== Data for the task

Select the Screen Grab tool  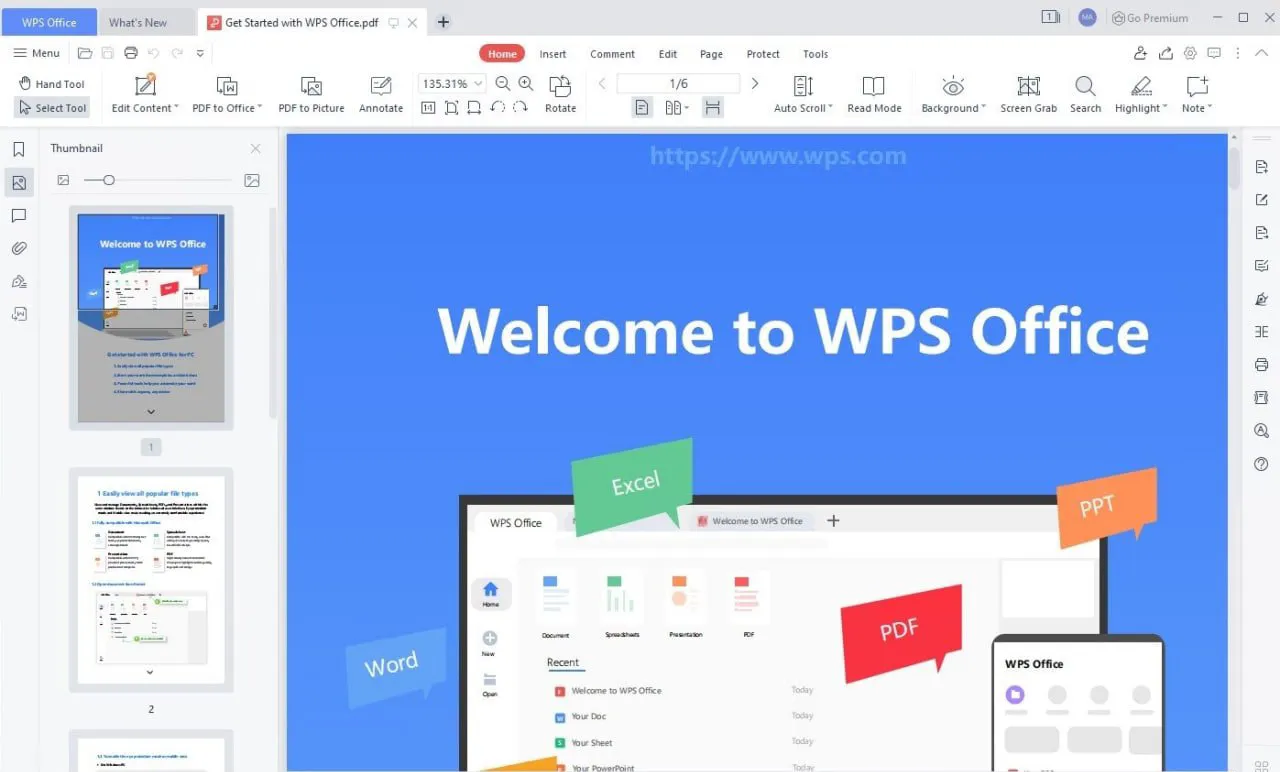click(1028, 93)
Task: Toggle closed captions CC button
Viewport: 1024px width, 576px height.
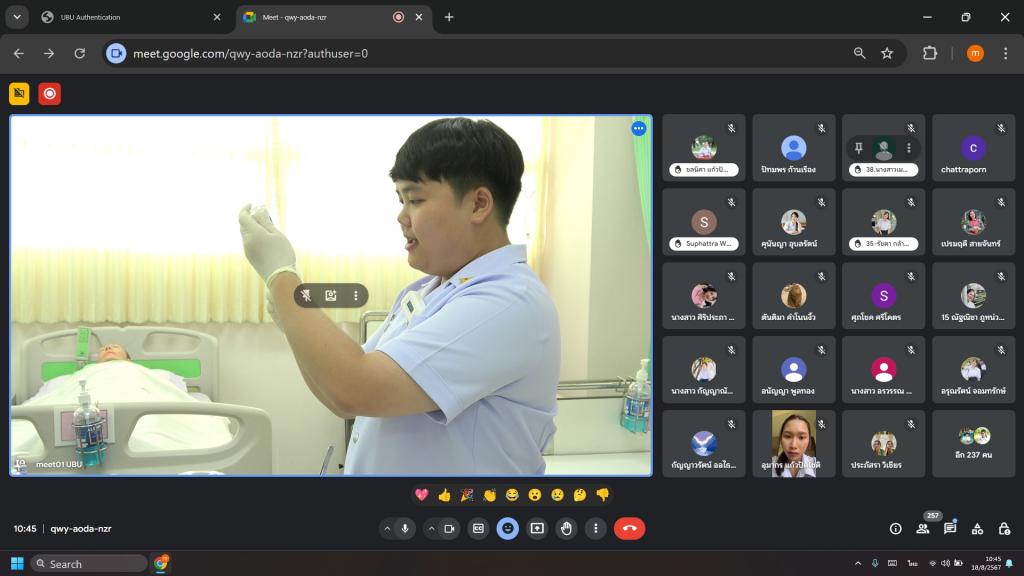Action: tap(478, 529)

====
== Data for the task

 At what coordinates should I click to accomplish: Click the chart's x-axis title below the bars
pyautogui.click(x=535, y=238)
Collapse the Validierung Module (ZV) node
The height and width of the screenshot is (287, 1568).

====

> **Problem details**
From the line that has "Collapse the Validierung Module (ZV) node" through the line that has "The height and", copy every line exactly as it appears above, and leave out all others.

> **Answer to the exercise**
Collapse the Validierung Module (ZV) node
The height and width of the screenshot is (287, 1568).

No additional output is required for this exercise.